Пока осветители переставляли приборы, тянули кабель, на площадку явились Юра и Люба в сопровождении пожилой гримерши. Викентий Петрович осмотрел будущих героев, придрался к прическе Любы, приказал вызвать парикмахера, чтобы убрать ненужный локон, и снова заглянул в кадр.
“Я бы взял крупнее и несколько ниже”. – “Стол широкий, – возразил оператор, – невозможно подъехать с камерой”. – “Смените оптику. Что у вас стоит?” – “Двадцать восемь. Если взять пятьдесят, не смонтируется по фону”. – “Тогда замените стол”.
Викентий Петрович принялся репетировать сцену с Любой и Юрой.
Репетиция происходила среди такого шума, что я не слышала их реплик.
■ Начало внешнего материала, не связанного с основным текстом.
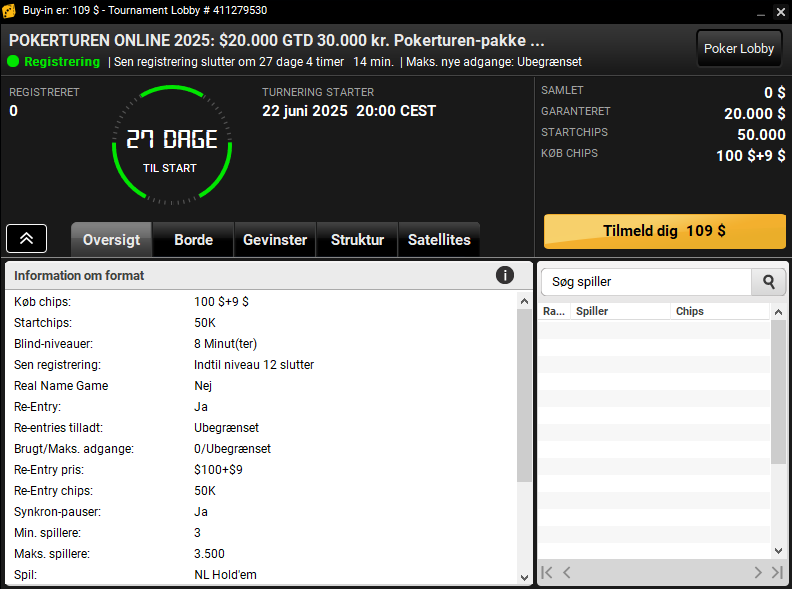Image resolution: width=792 pixels, height=589 pixels.
Task: Go to previous page of player list
Action: point(567,572)
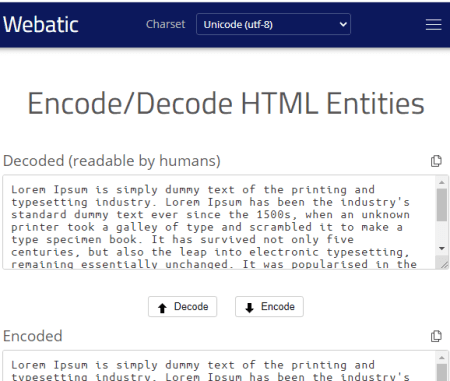Click the Decoded box scroll-up arrow
Screen dimensions: 450x381
click(x=442, y=182)
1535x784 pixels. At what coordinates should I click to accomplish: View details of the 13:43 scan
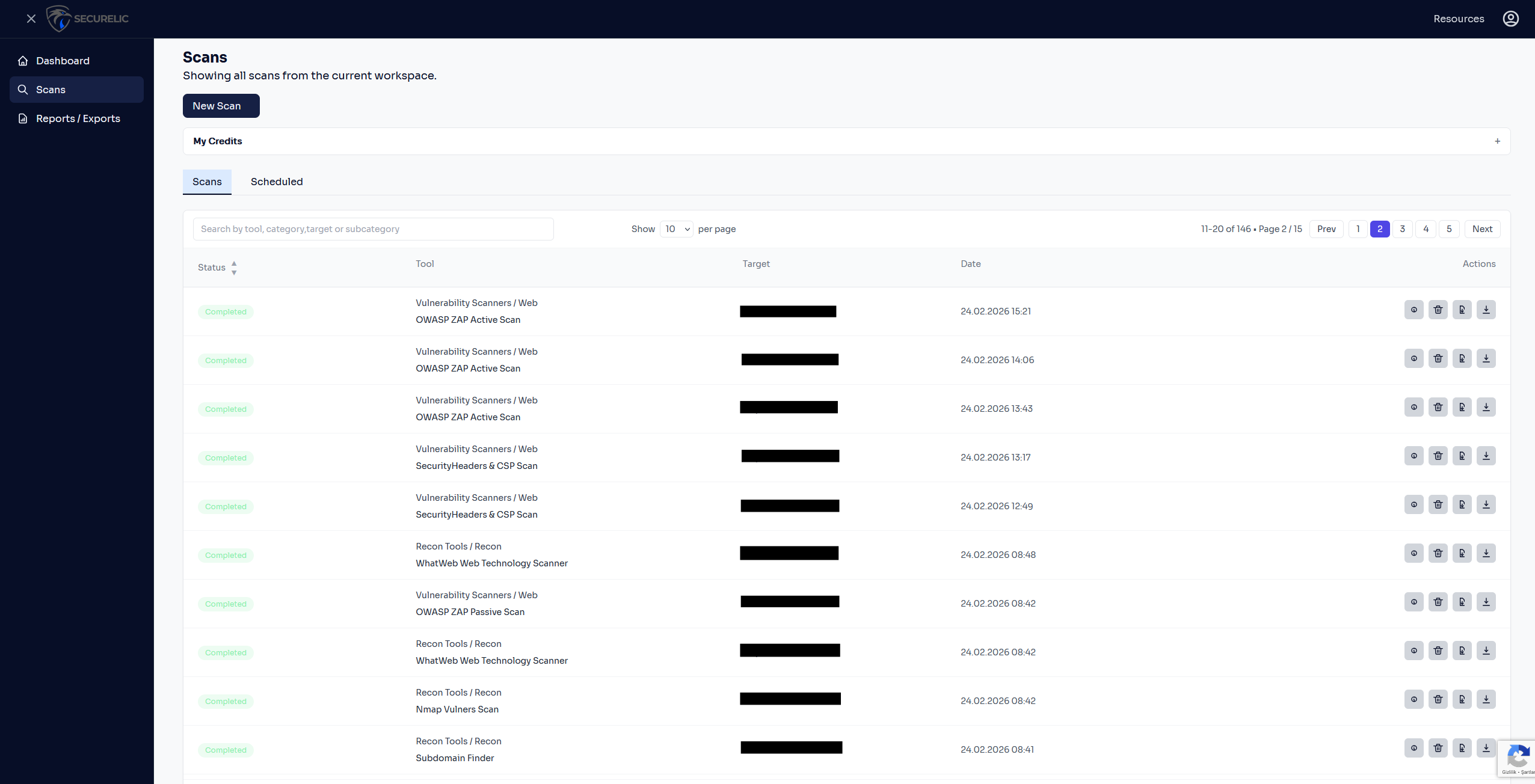[1413, 408]
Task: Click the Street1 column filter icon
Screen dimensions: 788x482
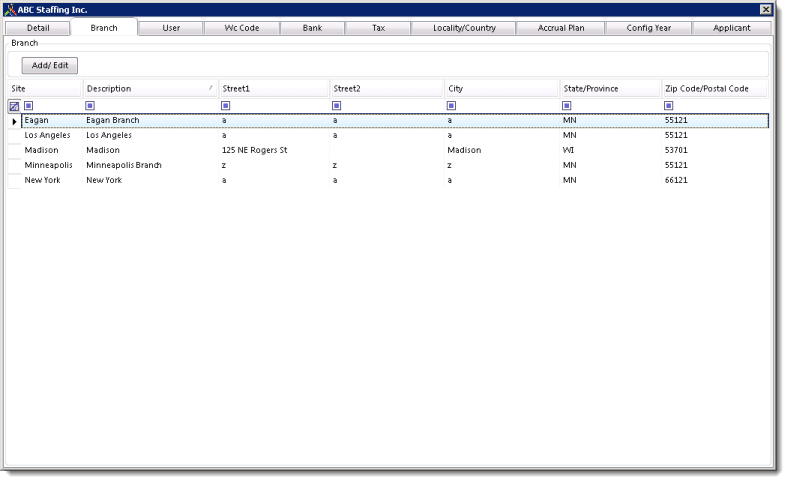Action: coord(226,105)
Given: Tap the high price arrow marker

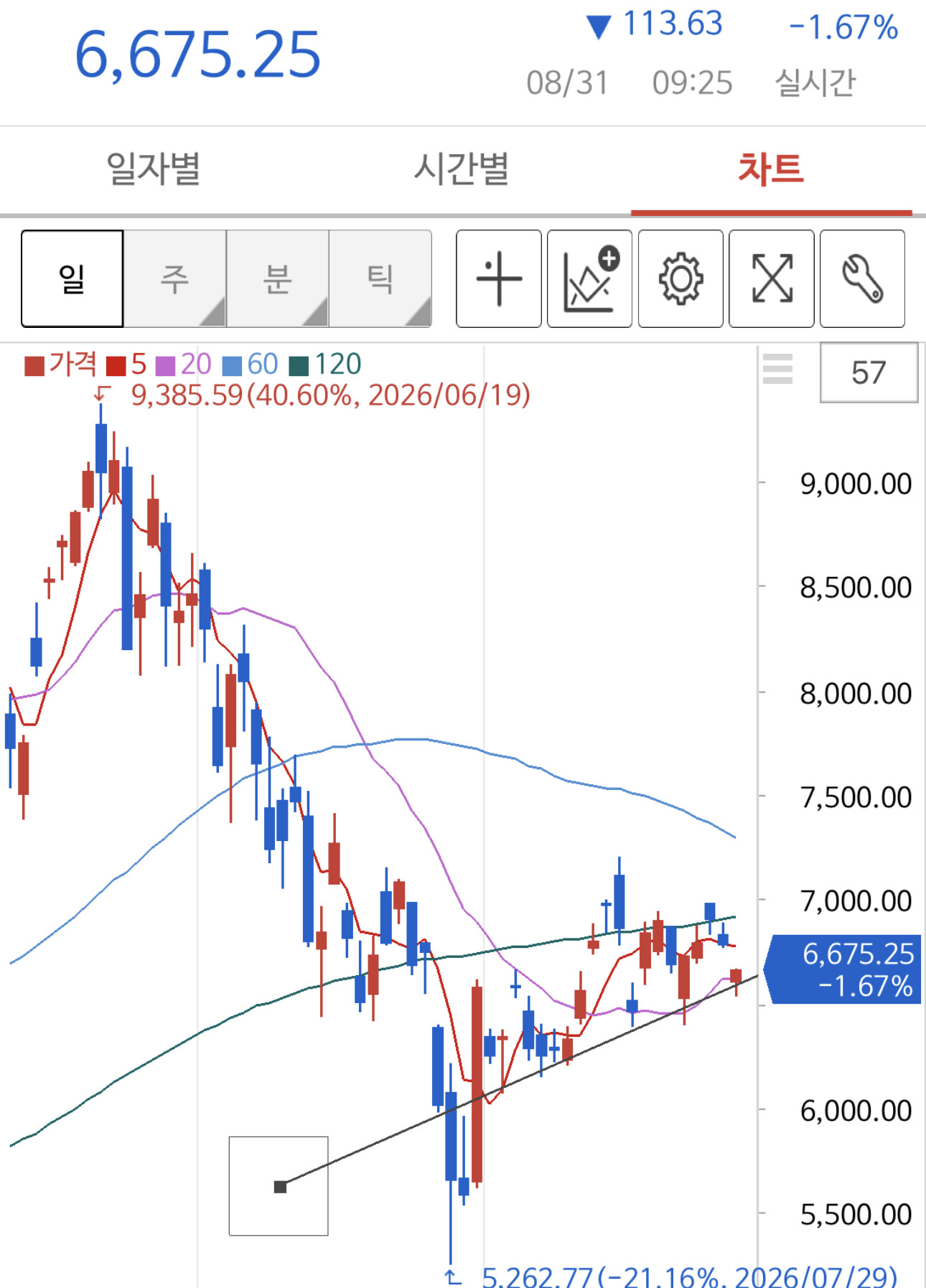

Что-то отодвигали. Что-то прибивали. Реквизитор гремел посудой. Осветители перетаскивали приборы. Звукооператор проверял микрофон. Уточняли свет. Поправляли лампы, освещающие фон позади актеров. Подтянули переноску, которая должна была освещать прическу героини, уже без локона.
Наконец прозвучал звонок и на студии установилась тишина для генеральной репетиции.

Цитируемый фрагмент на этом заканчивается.